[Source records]
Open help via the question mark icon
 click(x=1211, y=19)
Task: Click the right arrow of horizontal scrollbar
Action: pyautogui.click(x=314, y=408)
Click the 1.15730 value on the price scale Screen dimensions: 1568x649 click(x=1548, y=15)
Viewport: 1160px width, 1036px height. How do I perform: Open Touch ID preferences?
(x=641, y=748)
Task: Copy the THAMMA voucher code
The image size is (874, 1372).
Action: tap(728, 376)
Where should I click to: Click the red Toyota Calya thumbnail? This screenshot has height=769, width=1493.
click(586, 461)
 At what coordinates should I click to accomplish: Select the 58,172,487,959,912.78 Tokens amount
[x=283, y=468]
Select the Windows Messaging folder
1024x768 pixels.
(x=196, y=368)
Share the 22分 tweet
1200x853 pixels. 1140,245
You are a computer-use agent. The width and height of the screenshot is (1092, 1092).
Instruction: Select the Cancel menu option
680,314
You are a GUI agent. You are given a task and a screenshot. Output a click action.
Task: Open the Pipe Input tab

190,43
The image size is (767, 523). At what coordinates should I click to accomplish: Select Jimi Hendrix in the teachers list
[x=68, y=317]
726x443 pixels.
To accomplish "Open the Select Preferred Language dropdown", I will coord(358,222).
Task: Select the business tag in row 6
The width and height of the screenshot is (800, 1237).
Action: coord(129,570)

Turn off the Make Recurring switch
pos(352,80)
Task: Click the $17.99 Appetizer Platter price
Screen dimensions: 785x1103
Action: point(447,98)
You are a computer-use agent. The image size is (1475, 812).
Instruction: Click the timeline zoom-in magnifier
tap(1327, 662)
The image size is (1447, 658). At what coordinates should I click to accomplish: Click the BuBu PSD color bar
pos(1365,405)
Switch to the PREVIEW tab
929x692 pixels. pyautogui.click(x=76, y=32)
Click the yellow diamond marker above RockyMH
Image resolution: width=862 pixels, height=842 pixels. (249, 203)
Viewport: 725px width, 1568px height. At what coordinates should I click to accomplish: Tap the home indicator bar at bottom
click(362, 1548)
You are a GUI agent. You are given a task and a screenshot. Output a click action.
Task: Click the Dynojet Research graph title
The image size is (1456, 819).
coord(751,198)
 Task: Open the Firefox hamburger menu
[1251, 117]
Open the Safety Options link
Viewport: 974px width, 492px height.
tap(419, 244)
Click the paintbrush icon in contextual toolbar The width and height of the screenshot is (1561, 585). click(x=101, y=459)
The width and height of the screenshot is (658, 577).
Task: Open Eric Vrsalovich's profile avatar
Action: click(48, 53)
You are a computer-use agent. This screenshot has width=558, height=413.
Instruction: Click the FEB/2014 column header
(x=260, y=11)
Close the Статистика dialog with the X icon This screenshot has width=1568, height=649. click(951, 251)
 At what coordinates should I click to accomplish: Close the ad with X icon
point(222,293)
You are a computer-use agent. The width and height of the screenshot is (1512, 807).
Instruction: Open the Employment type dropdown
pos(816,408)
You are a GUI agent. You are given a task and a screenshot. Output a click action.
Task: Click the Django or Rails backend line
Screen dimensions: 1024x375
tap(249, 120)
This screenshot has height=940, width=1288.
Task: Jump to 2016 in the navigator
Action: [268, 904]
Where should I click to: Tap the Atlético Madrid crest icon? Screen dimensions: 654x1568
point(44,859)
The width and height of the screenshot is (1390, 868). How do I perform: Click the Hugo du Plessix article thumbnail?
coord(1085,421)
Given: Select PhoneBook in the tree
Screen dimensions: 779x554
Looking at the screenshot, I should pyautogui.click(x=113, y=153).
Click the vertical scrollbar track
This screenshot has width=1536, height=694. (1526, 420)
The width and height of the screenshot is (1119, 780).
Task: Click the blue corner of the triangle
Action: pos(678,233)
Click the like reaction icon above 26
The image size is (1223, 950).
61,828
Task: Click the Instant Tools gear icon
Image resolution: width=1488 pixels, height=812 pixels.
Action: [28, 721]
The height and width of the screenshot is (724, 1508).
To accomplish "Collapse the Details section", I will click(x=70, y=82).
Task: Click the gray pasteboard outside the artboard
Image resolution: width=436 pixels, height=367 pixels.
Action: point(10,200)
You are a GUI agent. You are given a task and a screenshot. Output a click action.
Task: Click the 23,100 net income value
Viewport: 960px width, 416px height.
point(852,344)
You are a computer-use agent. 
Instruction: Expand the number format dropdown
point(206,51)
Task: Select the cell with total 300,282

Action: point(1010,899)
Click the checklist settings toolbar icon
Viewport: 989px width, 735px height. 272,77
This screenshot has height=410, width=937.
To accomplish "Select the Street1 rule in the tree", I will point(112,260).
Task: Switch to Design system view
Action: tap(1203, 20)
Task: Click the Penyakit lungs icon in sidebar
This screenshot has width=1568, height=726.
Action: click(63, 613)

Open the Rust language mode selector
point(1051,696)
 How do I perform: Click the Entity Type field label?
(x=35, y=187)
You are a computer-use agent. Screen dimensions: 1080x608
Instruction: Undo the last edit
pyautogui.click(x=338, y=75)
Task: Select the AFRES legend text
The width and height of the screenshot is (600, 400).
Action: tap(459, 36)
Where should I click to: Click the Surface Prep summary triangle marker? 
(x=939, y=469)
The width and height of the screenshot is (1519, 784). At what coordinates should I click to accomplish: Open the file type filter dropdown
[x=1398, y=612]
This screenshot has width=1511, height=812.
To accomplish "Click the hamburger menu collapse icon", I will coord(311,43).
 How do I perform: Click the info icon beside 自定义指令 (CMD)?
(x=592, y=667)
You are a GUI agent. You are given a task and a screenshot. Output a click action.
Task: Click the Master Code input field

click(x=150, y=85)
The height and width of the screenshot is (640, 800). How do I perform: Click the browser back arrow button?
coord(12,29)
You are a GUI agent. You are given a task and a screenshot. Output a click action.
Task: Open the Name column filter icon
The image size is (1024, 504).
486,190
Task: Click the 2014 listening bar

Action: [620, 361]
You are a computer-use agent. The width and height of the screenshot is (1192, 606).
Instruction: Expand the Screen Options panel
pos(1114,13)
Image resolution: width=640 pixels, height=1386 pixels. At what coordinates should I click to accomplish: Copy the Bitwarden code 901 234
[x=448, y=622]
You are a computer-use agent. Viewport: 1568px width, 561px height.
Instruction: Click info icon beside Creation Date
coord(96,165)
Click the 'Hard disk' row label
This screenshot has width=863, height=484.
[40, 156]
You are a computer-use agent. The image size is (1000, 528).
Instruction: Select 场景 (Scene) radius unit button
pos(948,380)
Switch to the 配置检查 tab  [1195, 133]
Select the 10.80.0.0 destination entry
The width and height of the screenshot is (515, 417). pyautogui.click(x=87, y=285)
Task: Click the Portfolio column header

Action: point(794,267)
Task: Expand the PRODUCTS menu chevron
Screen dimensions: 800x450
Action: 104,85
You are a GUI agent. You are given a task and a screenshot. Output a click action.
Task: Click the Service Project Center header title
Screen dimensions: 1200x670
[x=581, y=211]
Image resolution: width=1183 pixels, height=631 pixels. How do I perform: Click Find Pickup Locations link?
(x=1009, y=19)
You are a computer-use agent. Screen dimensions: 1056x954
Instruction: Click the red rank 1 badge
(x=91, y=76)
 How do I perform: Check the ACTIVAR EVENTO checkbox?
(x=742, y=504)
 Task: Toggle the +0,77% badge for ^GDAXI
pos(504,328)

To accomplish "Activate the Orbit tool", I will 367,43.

PROBLEM REQUIREMENTS: Generate a verbatim printout of all the entries.

ANSWER FOR THE TASK:
Open help via the question mark icon
 click(x=1211, y=19)
Task: Click the right arrow of horizontal scrollbar
Action: pyautogui.click(x=314, y=408)
Click the 1.15730 value on the price scale Screen dimensions: 1568x649 click(x=1548, y=15)
Viewport: 1160px width, 1036px height. How do I perform: Open Touch ID preferences?
(x=641, y=748)
Task: Copy the THAMMA voucher code
The image size is (874, 1372).
Action: tap(728, 376)
Where should I click to: Click the red Toyota Calya thumbnail? This screenshot has height=769, width=1493.
click(586, 461)
 At what coordinates should I click to accomplish: Select the 58,172,487,959,912.78 Tokens amount
[x=283, y=468]
Select the Windows Messaging folder
1024x768 pixels.
(x=196, y=368)
Share the 22分 tweet
1200x853 pixels. 1140,245
You are a computer-use agent. The width and height of the screenshot is (1092, 1092).
Instruction: Select the Cancel menu option
680,314
You are a GUI agent. You are given a task and a screenshot. Output a click action.
Task: Open the Pipe Input tab

190,43
The image size is (767, 523). At what coordinates should I click to accomplish: Select Jimi Hendrix in the teachers list
[x=68, y=317]
726x443 pixels.
To accomplish "Open the Select Preferred Language dropdown", I will coord(358,222).
Task: Select the business tag in row 6
The width and height of the screenshot is (800, 1237).
Action: coord(129,570)

Turn off the Make Recurring switch
pos(352,80)
Task: Click the $17.99 Appetizer Platter price
Screen dimensions: 785x1103
Action: point(447,98)
You are a computer-use agent. The image size is (1475, 812).
Instruction: Click the timeline zoom-in magnifier
tap(1327, 662)
The image size is (1447, 658). At what coordinates should I click to accomplish: Click the BuBu PSD color bar
pos(1365,405)
Switch to the PREVIEW tab
929x692 pixels. pyautogui.click(x=76, y=32)
Click the yellow diamond marker above RockyMH
Image resolution: width=862 pixels, height=842 pixels. (249, 203)
Viewport: 725px width, 1568px height. At what coordinates should I click to accomplish: Tap the home indicator bar at bottom
click(362, 1548)
You are a GUI agent. You are given a task and a screenshot. Output a click action.
Task: Click the Dynojet Research graph title
The image size is (1456, 819).
coord(751,198)
 Task: Open the Firefox hamburger menu
[1251, 117]
Open the Safety Options link
Viewport: 974px width, 492px height.
tap(419, 244)
Click the paintbrush icon in contextual toolbar The width and height of the screenshot is (1561, 585). click(x=101, y=459)
The width and height of the screenshot is (658, 577).
Task: Open Eric Vrsalovich's profile avatar
Action: click(48, 53)
You are a computer-use agent. This screenshot has width=558, height=413.
Instruction: Click the FEB/2014 column header
(x=260, y=11)
Close the Статистика dialog with the X icon This screenshot has width=1568, height=649. click(951, 251)
 At what coordinates should I click to accomplish: Close the ad with X icon
point(222,293)
You are a computer-use agent. The width and height of the screenshot is (1512, 807).
Instruction: Open the Employment type dropdown
pos(816,408)
You are a GUI agent. You are given a task and a screenshot. Output a click action.
Task: Click the Django or Rails backend line
Screen dimensions: 1024x375
tap(249, 120)
This screenshot has height=940, width=1288.
Task: Jump to 2016 in the navigator
Action: [268, 904]
Where should I click to: Tap the Atlético Madrid crest icon? Screen dimensions: 654x1568
point(44,859)
The width and height of the screenshot is (1390, 868). How do I perform: Click the Hugo du Plessix article thumbnail?
coord(1085,421)
Given: Select PhoneBook in the tree
Screen dimensions: 779x554
Looking at the screenshot, I should pyautogui.click(x=113, y=153).
Click the vertical scrollbar track
This screenshot has width=1536, height=694. (1526, 420)
The width and height of the screenshot is (1119, 780).
Task: Click the blue corner of the triangle
Action: pos(678,233)
Click the like reaction icon above 26
The image size is (1223, 950).
61,828
Task: Click the Instant Tools gear icon
Image resolution: width=1488 pixels, height=812 pixels.
Action: [28, 721]
The height and width of the screenshot is (724, 1508).
To accomplish "Collapse the Details section", I will click(x=70, y=82).
Task: Click the gray pasteboard outside the artboard
Image resolution: width=436 pixels, height=367 pixels.
Action: point(10,200)
You are a GUI agent. You are given a task and a screenshot. Output a click action.
Task: Click the 23,100 net income value
Viewport: 960px width, 416px height.
point(852,344)
You are a computer-use agent. 
Instruction: Expand the number format dropdown
point(206,51)
Task: Select the cell with total 300,282

Action: point(1010,899)
Click the checklist settings toolbar icon
Viewport: 989px width, 735px height. 272,77
This screenshot has height=410, width=937.
To accomplish "Select the Street1 rule in the tree", I will point(112,260).
Task: Switch to Design system view
Action: tap(1203, 20)
Task: Click the Penyakit lungs icon in sidebar
This screenshot has width=1568, height=726.
Action: click(63, 613)

Open the Rust language mode selector
point(1051,696)
 How do I perform: Click the Entity Type field label?
(x=35, y=187)
You are a computer-use agent. Screen dimensions: 1080x608
Instruction: Undo the last edit
pyautogui.click(x=338, y=75)
Task: Select the AFRES legend text
The width and height of the screenshot is (600, 400).
Action: tap(459, 36)
Where should I click to: Click the Surface Prep summary triangle marker? 
(x=939, y=469)
The width and height of the screenshot is (1519, 784). At what coordinates should I click to accomplish: Open the file type filter dropdown
[x=1398, y=612]
This screenshot has width=1511, height=812.
To accomplish "Click the hamburger menu collapse icon", I will coord(311,43).
 How do I perform: Click the info icon beside 自定义指令 (CMD)?
(x=592, y=667)
You are a GUI agent. You are given a task and a screenshot. Output a click action.
Task: Click the Master Code input field

click(x=150, y=85)
The height and width of the screenshot is (640, 800). How do I perform: Click the browser back arrow button?
coord(12,29)
You are a GUI agent. You are given a task and a screenshot. Output a click action.
Task: Open the Name column filter icon
The image size is (1024, 504).
486,190
Task: Click the 2014 listening bar

Action: [620, 361]
You are a computer-use agent. The width and height of the screenshot is (1192, 606).
Instruction: Expand the Screen Options panel
pos(1114,13)
Image resolution: width=640 pixels, height=1386 pixels. At what coordinates should I click to accomplish: Copy the Bitwarden code 901 234
[x=448, y=622]
You are a computer-use agent. Viewport: 1568px width, 561px height.
Instruction: Click info icon beside Creation Date
coord(96,165)
Click the 'Hard disk' row label
This screenshot has width=863, height=484.
[40, 156]
You are a computer-use agent. The image size is (1000, 528).
Instruction: Select 场景 (Scene) radius unit button
pos(948,380)
Switch to the 配置检查 tab  [1195, 133]
Select the 10.80.0.0 destination entry
The width and height of the screenshot is (515, 417). pyautogui.click(x=87, y=285)
Task: Click the Portfolio column header

Action: point(794,267)
Task: Expand the PRODUCTS menu chevron
Screen dimensions: 800x450
Action: 104,85
You are a GUI agent. You are given a task and a screenshot. Output a click action.
Task: Click the Service Project Center header title
Screen dimensions: 1200x670
[x=581, y=211]
Image resolution: width=1183 pixels, height=631 pixels. How do I perform: Click Find Pickup Locations link?
(x=1009, y=19)
You are a computer-use agent. Screen dimensions: 1056x954
Instruction: Click the red rank 1 badge
(x=91, y=76)
 How do I perform: Check the ACTIVAR EVENTO checkbox?
(x=742, y=504)
 Task: Toggle the +0,77% badge for ^GDAXI
pos(504,328)

To accomplish "Activate the Orbit tool", I will 367,43.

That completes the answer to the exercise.